6. If the claim has been admitted then the parties can explore whether the claim can be settled. If the claim has been denied then the parties will need to consider starting Court proceedings to resolve the issues of liability.
Before the amendments of April 2015 it was often the case that investigations into potential clinical negligence claims could take some time before the Claimant was in a position to send a Letter of Claim due to the need to obtain expert evidence and the usual waiting list for experts. While Defendants are notified of a potential claim when the Claimant’s medical records are requested they often do not start investigating the issues until receiving a formal Letter of Claim. What then often occurs after sending a Letter of Claim is that the Defendant will be unable to complete their investigations within the 4 months allowed under the Protocol and will request additional time, sometimes several months, causing a delay in the Claim being progressed. This naturally causes frustration to Claimants.
The amended Protocol includes that a Claimant may wish to send a Letter of Notification to the Defendant following initial investigations, particularly if they have obtained expert evidence which identifies a case on breach of duty (negligence) and/or causation. It may be that the Claimant will then have to await further expert evidence to prepare a Letter of Claim, but they can give the Defendant an early indication of the allegations.
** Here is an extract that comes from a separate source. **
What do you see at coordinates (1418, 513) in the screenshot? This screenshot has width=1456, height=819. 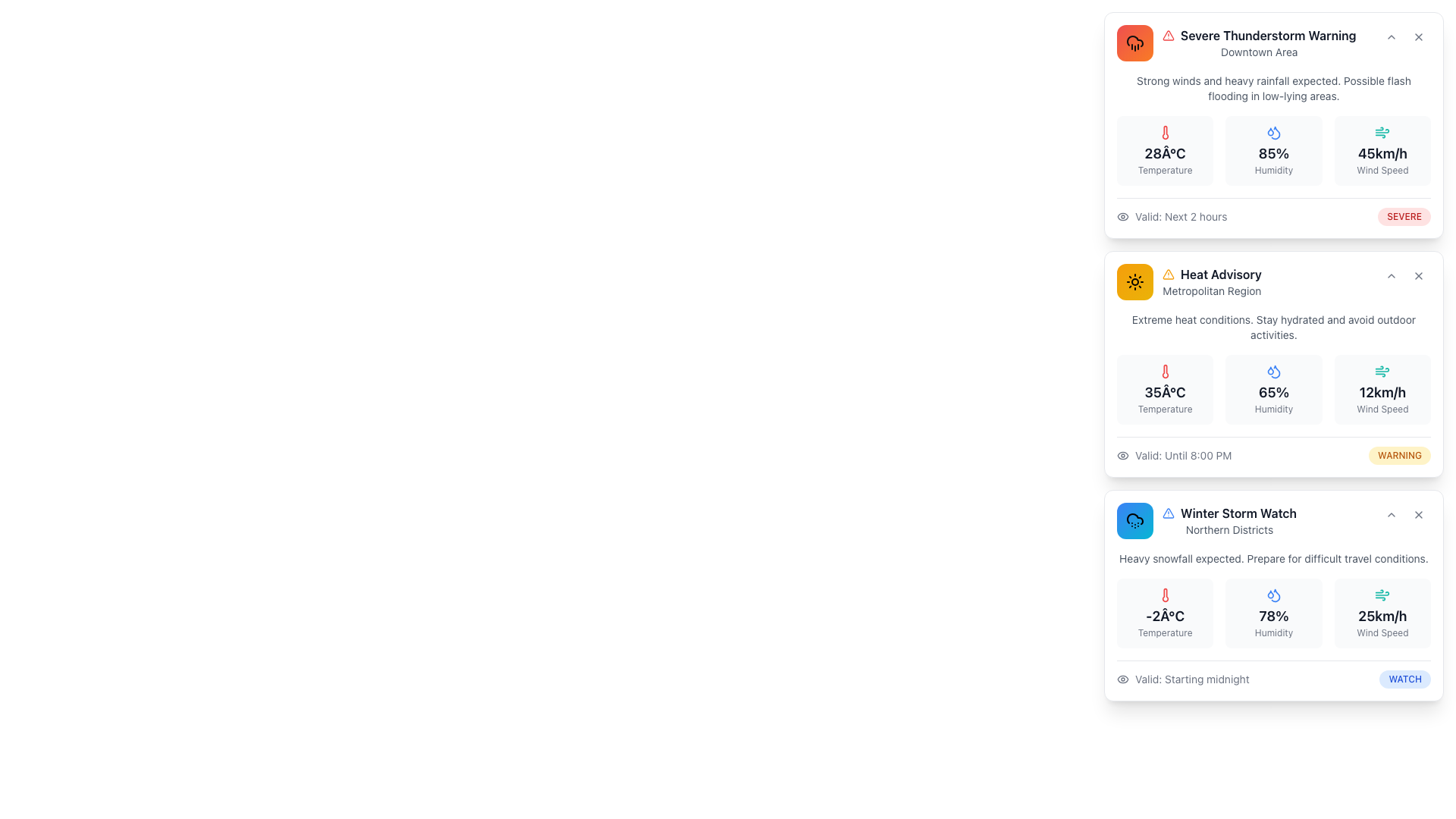 I see `the circular button with an 'X' icon located in the top-right corner of the 'Winter Storm Watch' warning card, which is the second button from the right in its grouping` at bounding box center [1418, 513].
The Protocol states that following receipt of a Letter of Notification the Defendant should:
It is not mandatory to send a Letter of Notification but there are cases when it will be beneficial to do so if for example the Claimant will have to wait some time for additional expert evidence before a formal Letter of Claim can be sent.
Defendants will have to consider very carefully starting investigations once they receive a Letter of Notification as the amended Protocol also states that it will not be looked on favourably if the Defendant does not start investigations at this point and then requests more than the allowed 4 month period to investigate the claim once they receive a Letter of Claim.
While these amendments have unfortunately not been widely published, I hope that the amendments, particularly the addition of the Letter of Notification, will ensure earlier investigations of Claims by Defendants and in turn reduce delays in progressing such claims, which will benefit both parties.